« Ce dispositif ne va pas tout résoudre. Mais il va inverser la logique. Auparavant, c’est le jeune qui faisait les démarches pour trouver un emploi ou un stage. Désormais, ce sont les entreprises qui vont devoir aller chercher des jeunes pour remplir le contrat. Car à la clé, il y a des exonérations », a détaillé Thierry Repentin, qui a précisé que le projet de loi serait présenté par le ministre du Travail, Michel Sapin, à la fin de l’année 2012, pour un vote qui pourrait avoir lieu au cours des deux premiers mois de l’année. Se faisant pédagogue, Thierry Repentin a rappelé que le principe du contrat de génération se voulait « simple » : « L’objectif est d’inciter les entreprises à ne pas se séparer de salariés âgés qualifiés tout en faisant rentrer des jeunes dans le monde du travail ».
Au-delà de 300 salariés : négocier de façon collective
Si le contrat de génération concerne bien toutes les entreprises de France, le gouvernement n’a pas pu empêcher la création d’un nouvel effet de seuil : en effet, au-delà de 300 salariés, une entreprise se verra contrainte de négocier de manière collective autour de ce nouveau dispositif. Balayant les remarques d’un revers de main, le ministre a estimé que les entreprises de cette taille ont « l’habitude du dialogue social ».

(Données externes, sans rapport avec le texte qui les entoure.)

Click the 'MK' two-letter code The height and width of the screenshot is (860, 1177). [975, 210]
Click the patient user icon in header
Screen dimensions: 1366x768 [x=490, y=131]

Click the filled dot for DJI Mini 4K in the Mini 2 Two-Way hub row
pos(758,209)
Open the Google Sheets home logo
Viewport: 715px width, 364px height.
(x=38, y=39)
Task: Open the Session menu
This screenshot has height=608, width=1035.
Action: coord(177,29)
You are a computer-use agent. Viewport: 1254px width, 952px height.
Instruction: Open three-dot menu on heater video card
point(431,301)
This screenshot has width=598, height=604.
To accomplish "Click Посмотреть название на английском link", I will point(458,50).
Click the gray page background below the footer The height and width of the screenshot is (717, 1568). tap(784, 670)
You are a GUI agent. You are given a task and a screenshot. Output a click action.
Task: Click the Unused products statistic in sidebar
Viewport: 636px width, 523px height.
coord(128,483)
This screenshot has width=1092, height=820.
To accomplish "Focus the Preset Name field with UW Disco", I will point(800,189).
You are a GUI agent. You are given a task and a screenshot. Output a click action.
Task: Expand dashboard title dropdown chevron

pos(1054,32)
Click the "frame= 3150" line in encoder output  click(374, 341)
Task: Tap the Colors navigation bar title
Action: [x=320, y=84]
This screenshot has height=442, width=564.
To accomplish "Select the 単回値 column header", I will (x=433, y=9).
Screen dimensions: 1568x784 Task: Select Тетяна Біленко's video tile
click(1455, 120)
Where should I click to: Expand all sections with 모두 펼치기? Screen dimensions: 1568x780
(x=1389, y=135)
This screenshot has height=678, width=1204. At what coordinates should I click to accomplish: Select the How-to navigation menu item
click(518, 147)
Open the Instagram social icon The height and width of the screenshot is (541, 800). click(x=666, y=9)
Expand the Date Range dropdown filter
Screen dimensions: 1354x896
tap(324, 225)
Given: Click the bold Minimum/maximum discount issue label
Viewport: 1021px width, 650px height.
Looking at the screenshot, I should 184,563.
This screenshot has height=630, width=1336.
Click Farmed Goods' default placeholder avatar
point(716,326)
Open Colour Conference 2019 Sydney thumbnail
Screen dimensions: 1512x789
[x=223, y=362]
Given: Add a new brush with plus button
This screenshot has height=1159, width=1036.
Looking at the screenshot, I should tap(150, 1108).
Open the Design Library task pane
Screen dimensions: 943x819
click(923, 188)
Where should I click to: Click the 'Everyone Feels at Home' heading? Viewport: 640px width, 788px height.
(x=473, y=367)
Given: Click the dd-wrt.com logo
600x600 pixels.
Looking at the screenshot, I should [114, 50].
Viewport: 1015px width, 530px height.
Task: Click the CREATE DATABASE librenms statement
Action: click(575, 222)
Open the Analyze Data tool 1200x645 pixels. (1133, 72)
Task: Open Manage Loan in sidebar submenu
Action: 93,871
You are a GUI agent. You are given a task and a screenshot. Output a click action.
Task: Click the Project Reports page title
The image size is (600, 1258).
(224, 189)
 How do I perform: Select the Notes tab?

Moins de 300 salariés : allégement des charges sociales
Pour les entreprises de moins de 300 salariés, la signature d’un contrat de génération débouchera sur l’allégement des charges sociales sur les deux salaires ainsi que d’une prime « de l’ordre de 2.000 € annuel par emploi ».
Si l’architecture de la mesure semble aujourd’hui bien arrêtée, le ministre s’est montré beaucoup plus flou sur les publics concernés. Les jeunes devront bien avoir de 16 à 25 ans, mais ne seront « pas forcément diplômés ». Quant aux seniors, ils pourront être impliqués dans le dispositif « à partir de 55 ans. Mais ce n’est pas encore défini ».
« Objectif : 500.000 emplois »
Enfin, Thierry Repentin souhaite voir déboucher ces contrats essentiellement sur des CDI. « Notre objectif est de créer 500.000 emplois », a précisé le ministre. Décrivant le contrat de génération comme « la deuxième pièce du puzzle », à côté des emplois d’avenir, Thierry Repentin a levé un coin du voile sur la « troisième pièce » : la sécurisation des parcours professionnels. « Il faudra réorienter des crédits et l’action des organismes collecteurs », a expliqué le ministre.
En marge de l’université d’été de la Fondation des régions européennes pour la recherche en éducation et formation (FREREF), qui se tenait à Metz le 5 septembre, le ministre délégué auprès du ministre du Travail, chargé de la formation professionnelle et de l’apprentissage, Thierry Repentin, a estimé que le contrat de génération allait inciter les entreprises à devenir « proactives ».